▶ [Set problem] Copy out the data word for word, starting at the line that contains "Select the AC" and ending with the final line of the data.

▶ [Input records]
────────────────────

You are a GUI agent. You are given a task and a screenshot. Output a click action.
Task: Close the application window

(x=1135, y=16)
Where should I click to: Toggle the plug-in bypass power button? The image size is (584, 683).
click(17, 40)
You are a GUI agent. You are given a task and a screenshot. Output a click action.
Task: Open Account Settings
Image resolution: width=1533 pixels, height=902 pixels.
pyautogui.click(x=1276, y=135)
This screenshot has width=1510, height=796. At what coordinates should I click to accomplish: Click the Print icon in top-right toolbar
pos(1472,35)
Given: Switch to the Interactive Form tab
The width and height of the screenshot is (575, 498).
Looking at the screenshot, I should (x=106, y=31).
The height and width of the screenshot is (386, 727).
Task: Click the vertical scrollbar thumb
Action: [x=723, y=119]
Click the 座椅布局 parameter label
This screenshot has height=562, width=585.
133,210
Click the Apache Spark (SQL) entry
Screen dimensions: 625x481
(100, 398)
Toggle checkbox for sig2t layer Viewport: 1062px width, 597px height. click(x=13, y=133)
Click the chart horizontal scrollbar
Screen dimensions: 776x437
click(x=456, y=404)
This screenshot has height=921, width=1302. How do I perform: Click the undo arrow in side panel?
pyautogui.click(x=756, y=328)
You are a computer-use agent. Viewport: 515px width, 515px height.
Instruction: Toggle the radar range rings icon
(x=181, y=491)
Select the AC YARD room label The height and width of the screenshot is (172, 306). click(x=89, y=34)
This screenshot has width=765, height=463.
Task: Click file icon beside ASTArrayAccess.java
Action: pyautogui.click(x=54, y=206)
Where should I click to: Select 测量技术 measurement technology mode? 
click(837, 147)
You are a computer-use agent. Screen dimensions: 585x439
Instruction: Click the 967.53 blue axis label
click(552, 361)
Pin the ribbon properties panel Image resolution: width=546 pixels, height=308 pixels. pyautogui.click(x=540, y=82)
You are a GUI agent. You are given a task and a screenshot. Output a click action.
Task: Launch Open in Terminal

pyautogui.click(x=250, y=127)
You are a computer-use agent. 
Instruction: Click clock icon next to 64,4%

────────────────────

▶ [Response]
Select the AC YARD room label The height and width of the screenshot is (172, 306). click(x=89, y=34)
This screenshot has width=765, height=463.
Task: Click file icon beside ASTArrayAccess.java
Action: pyautogui.click(x=54, y=206)
Where should I click to: Select 测量技术 measurement technology mode? 
click(837, 147)
You are a computer-use agent. Screen dimensions: 585x439
Instruction: Click the 967.53 blue axis label
click(552, 361)
Pin the ribbon properties panel Image resolution: width=546 pixels, height=308 pixels. pyautogui.click(x=540, y=82)
You are a GUI agent. You are given a task and a screenshot. Output a click action.
Task: Launch Open in Terminal

pyautogui.click(x=250, y=127)
You are a computer-use agent. 
Instruction: Click clock icon next to 64,4%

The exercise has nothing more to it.